What we realized at the frontline was that once you get past the basics of training and building out simple solutions, you can really run wild. We saw some genuine passion there, and I believe that’s really what is at the heart of digitization: to enable people to show that they can actually use that deep understanding that they’ve got on that specific area on the shop floor. We saw this in adopting total productive maintenance as well as changeover line clearance.
Q: What are the main challenges with bridging the old and new world?
Manufacturing in Pharma and Life Sciences has been around for a while, and it is only natural that shop floors have both 30-year legacy machines and the newest of new technologies. And this status quo is not going to change – no one is going to rip everything out and put everything new back in.

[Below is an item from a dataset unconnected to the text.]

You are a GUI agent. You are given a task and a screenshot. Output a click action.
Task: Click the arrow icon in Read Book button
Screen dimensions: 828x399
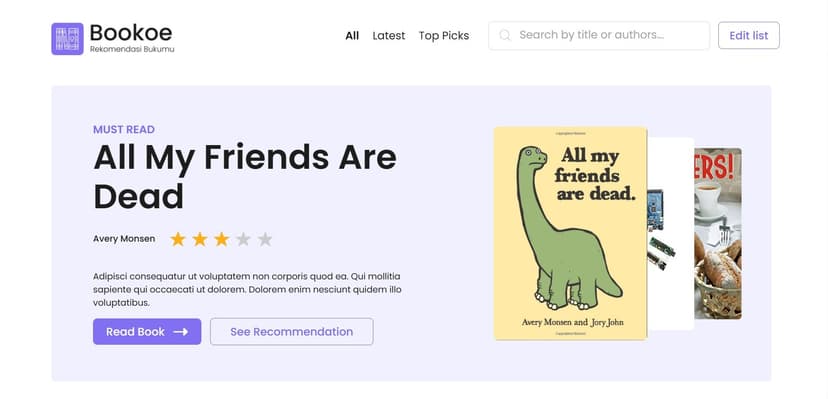[x=181, y=332]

So, as we transition into this new paradigm of digital manufacturing, we have to take into consideration how existing systems and equipment can be put on an equal footing as the new ones. Here are what the main challenges have been for our panelists in bridging the old and new world.
(Patrick Hyett, GSK) About a year or two ago, a big challenge we had was integrating process automation into the shop floor systems. As an example, we had to integrate old alarm systems in our process automation programs and feed univariate data and process data into Brownfield equipment.

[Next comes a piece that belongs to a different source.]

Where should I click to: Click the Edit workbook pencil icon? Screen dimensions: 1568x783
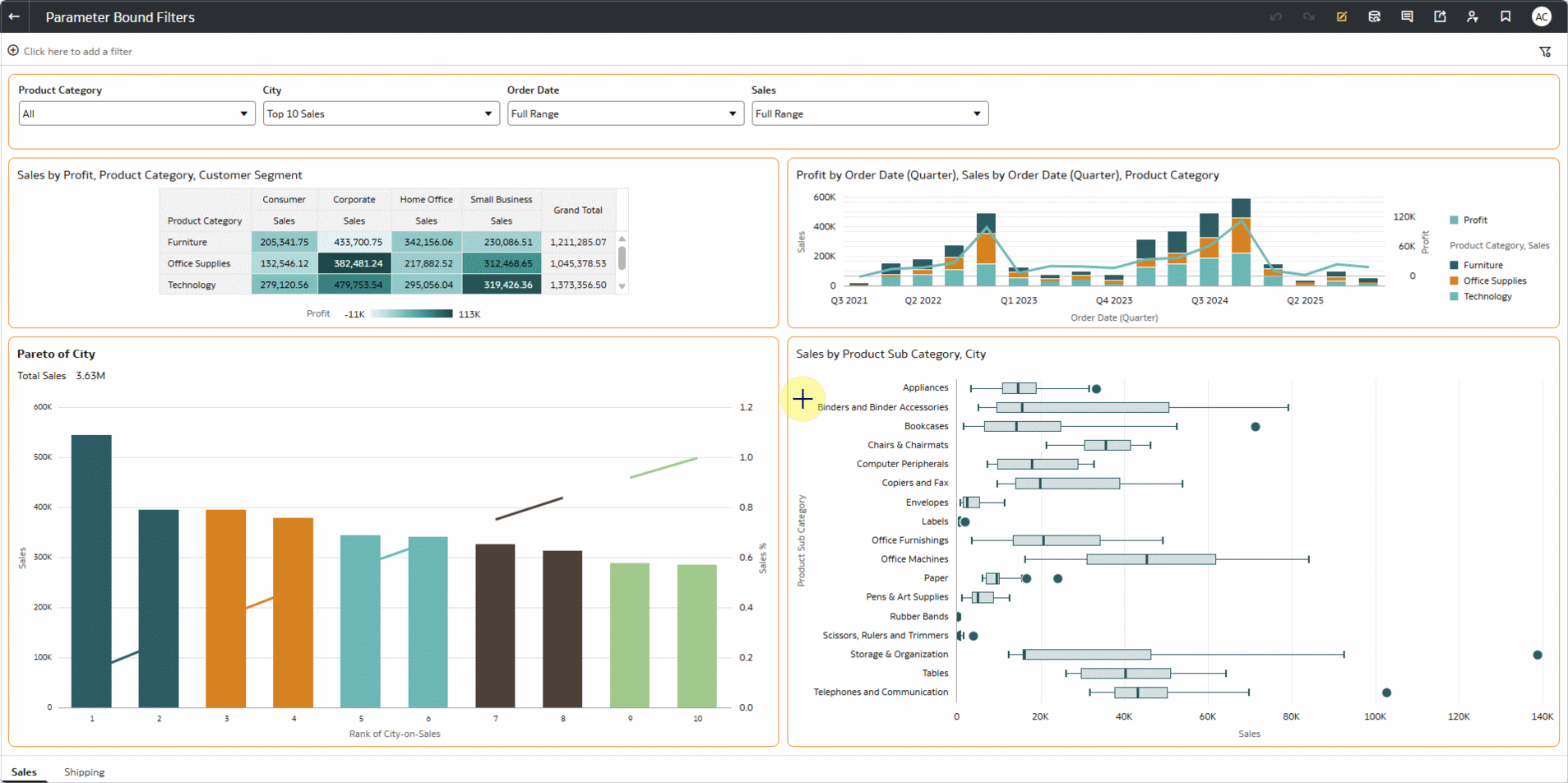pyautogui.click(x=1341, y=16)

However, looking back, what I would say is the bigger challenge in bridging the old-new gap is working with groups with new technologies. Today, there are so many new technologies that seemingly have a bit of a crossover with technologies that are already in place, and it is important to not write off the old ones that are already in place. We need to use them in the best way possible to get the most value out of them while moving in the direction of slowly modernizing with newer technologies that are effectively more agile, data-rich, customizable, and have better user interfaces. So then, the important question to ask here is, at what point do you quickly modernize within your shop floor.
Q: What about changing the mindset of using papers with the rise of new technologies?
(Rey Medina, Johnson & Johnson) Paper may be the most flexible tool, but it cannot enable our long term supply chain goals. If we want a quick, responsive, agile supply chain, the paper is not going to get it done in the world of big data analytics.
We’ve been on a quest for some time to eliminate paper from the shop floor, and we have explored using legacy architected solutions like our historians in laboratory information management systems. However, we opened up our eyes to new technologies that were either complementary to our legacy solutions or bringing in something new like the IoT. So we leveraged IoT to help us complement data collection that we once couldn’t fathom a way to capture because of the advances in sensor technologies and complimentary IoT centers. Or in this case, had a hard time replacing paper. This gave us new data streams to analyze.
With that, we try to be quick and nimble and have made investments into some of our core infrastructure at the sites to better enable IoT implementations. But similar to what Patrick said, we’re not going to be able to get everybody on the same version of software across all the manufacturing sites. And so we have to be opportunistic to upgrade certain technologies while replacing others. That’s where the digital technologies come in, replacing the legacy systems with some of the new digitally architected solutions, and cloud-hosted and IoT solutions.